大正・昭和期の文壇、論壇を常にリードしてきた小林秀雄。その活動は文学から美術、音楽等と広範かつ多岐にわたり、芸術家や知識人のみならず広く巷間に影響を与えたことは周知の通りです。
数多の偉大な著述を残した氏は最晩年、二〇世紀最大の宗教画家ジョルジュ・ルオーの作品に強く惹かれ、「ルオー論」の執筆に意欲を燃やすようになりました。「音は、確かに心の奥の奥の方で鳴つてゐるから、聞き損なひようはない」―ルオーの描く深く清登な世界に漂う静かな祈りと喜びは、氏にこう言わしめ、心の内にいつまでも不思議な音として鳴り続けました。
また「部屋には、ルオーの版画しか掛けてゐない。時々取り替えては眺めている。ここ数年間、さうしてゐる」という氏の言葉からも「ルオー論」執筆に傾ける意志の強さを窺い知ることができます。
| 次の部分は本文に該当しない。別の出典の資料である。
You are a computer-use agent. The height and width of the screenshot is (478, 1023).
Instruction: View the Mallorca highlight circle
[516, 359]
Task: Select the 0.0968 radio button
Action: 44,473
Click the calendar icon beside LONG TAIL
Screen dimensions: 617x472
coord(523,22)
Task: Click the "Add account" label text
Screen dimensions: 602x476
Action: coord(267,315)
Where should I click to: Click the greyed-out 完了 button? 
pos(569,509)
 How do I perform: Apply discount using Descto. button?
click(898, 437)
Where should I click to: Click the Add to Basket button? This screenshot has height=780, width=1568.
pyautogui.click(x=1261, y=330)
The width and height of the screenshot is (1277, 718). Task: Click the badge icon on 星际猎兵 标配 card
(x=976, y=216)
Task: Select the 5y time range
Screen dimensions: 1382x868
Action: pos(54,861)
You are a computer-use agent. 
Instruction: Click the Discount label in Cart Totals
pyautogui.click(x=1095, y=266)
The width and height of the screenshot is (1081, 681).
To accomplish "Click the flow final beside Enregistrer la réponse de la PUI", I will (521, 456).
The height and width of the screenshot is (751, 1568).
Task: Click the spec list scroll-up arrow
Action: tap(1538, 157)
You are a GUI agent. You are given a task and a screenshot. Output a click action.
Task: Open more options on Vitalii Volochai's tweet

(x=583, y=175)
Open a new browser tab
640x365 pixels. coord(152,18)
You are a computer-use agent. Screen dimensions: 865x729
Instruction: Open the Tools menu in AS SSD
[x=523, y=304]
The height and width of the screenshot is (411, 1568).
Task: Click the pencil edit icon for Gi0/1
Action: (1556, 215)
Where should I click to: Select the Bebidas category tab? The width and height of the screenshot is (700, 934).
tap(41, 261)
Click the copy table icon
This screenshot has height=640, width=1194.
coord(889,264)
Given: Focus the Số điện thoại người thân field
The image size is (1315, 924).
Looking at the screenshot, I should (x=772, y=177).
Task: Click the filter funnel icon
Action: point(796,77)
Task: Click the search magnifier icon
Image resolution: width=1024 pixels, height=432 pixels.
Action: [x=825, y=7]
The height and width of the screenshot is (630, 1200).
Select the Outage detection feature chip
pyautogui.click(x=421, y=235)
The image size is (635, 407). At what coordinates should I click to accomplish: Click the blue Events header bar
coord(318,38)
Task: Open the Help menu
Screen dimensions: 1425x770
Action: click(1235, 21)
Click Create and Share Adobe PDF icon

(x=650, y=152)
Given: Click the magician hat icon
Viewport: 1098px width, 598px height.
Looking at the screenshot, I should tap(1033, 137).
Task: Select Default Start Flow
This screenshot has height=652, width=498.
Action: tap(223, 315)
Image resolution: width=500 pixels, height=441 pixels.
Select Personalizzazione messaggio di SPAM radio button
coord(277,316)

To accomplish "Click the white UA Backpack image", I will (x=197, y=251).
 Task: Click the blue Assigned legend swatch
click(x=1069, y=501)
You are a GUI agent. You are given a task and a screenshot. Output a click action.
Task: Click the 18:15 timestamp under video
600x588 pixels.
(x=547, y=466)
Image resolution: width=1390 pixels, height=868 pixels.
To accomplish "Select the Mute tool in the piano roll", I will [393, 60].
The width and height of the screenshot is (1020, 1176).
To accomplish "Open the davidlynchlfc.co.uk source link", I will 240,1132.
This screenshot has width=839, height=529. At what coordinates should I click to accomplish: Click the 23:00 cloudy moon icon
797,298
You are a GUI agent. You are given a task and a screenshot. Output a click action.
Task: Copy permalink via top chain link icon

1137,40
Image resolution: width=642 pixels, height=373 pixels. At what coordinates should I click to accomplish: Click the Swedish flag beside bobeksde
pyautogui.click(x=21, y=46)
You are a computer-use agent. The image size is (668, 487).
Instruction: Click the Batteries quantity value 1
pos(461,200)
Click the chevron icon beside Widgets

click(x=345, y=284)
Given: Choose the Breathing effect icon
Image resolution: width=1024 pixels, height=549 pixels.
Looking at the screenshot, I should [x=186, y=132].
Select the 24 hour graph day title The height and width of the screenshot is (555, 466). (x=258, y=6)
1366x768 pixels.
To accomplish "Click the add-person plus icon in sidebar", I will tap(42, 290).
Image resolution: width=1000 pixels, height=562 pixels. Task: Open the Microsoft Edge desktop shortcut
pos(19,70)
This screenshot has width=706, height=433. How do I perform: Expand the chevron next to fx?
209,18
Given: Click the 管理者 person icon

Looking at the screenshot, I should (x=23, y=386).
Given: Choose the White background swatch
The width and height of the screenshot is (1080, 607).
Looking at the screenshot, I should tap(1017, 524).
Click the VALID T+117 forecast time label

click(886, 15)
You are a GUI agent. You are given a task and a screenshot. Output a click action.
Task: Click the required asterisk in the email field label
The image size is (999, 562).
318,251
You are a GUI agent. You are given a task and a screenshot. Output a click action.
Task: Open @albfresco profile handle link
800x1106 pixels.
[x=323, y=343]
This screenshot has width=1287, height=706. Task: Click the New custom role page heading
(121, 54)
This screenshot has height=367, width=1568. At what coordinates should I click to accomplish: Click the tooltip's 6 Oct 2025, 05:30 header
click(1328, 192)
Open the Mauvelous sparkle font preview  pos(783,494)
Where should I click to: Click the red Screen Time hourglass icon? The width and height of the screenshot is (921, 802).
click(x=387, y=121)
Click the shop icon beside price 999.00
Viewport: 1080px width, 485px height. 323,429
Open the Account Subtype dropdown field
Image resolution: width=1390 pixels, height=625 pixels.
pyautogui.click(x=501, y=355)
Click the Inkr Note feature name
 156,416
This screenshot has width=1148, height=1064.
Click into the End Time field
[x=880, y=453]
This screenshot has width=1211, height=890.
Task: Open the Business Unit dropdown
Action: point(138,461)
あるいは氏の中には論理的、構造的に組み上げられた壮大な「ルオー論」が既に描かれていたのかもしれません。
しかし氏は大著『本居宣長』の上梓後、体調を崩し、ついに「ルオー論」を世に送り出すことが出来ませんでした。
氏の生誕百年を迎える本年、氏の残した偉大な足跡を改めて振り返ると同時に、晩年に意欲を燃やし、ついに世に出ることのなかった幻の「ルオー論」を、氏が深く敬愛したルオー作品を介して探ります。また、当清春芸術村の創設に尽力された氏の業績を偲ぶ資料も併せて紹介します。